Dataset records
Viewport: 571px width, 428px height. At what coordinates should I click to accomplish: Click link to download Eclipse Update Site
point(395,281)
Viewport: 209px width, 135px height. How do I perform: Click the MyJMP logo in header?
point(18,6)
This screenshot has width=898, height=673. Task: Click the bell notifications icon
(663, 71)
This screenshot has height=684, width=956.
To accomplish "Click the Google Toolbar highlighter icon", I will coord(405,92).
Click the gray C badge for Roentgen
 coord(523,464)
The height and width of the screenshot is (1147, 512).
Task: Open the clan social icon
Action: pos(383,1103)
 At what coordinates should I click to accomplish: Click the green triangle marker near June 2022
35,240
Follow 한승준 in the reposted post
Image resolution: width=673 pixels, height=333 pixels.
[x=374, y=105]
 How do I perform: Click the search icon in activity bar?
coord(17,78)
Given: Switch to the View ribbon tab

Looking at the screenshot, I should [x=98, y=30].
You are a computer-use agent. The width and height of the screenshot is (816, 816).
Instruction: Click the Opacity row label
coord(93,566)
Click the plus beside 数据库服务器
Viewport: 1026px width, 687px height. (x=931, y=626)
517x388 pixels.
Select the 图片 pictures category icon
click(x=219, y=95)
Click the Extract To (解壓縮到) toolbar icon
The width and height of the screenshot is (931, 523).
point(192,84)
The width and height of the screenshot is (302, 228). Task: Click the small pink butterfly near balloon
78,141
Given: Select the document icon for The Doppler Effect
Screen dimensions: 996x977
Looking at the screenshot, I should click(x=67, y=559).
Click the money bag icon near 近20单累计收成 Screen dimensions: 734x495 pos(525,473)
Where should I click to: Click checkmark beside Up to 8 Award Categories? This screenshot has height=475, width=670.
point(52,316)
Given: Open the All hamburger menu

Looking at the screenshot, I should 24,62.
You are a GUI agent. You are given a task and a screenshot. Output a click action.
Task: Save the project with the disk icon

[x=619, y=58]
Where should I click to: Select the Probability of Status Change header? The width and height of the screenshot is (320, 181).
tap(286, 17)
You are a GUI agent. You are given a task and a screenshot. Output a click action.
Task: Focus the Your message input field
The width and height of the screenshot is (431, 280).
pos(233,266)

● **WHAT NEEDS TO BE DONE**
Convert the stretch from the line containing "Given: Open the All hamburger menu" through the last line into a numbered list, leaving out any blank lines.

● **THE COMPLETED TASK**
1. Given: Open the All hamburger menu
2. Looking at the screenshot, I should 24,62.
3. You are a GUI agent. You are given a task and a screenshot. Output a click action.
4. Task: Save the project with the disk icon
5. [x=619, y=58]
6. Where should I click to: Select the Probability of Status Change header? The width and height of the screenshot is (320, 181).
7. tap(286, 17)
8. You are a GUI agent. You are given a task and a screenshot. Output a click action.
9. Task: Focus the Your message input field
10. The width and height of the screenshot is (431, 280).
11. pos(233,266)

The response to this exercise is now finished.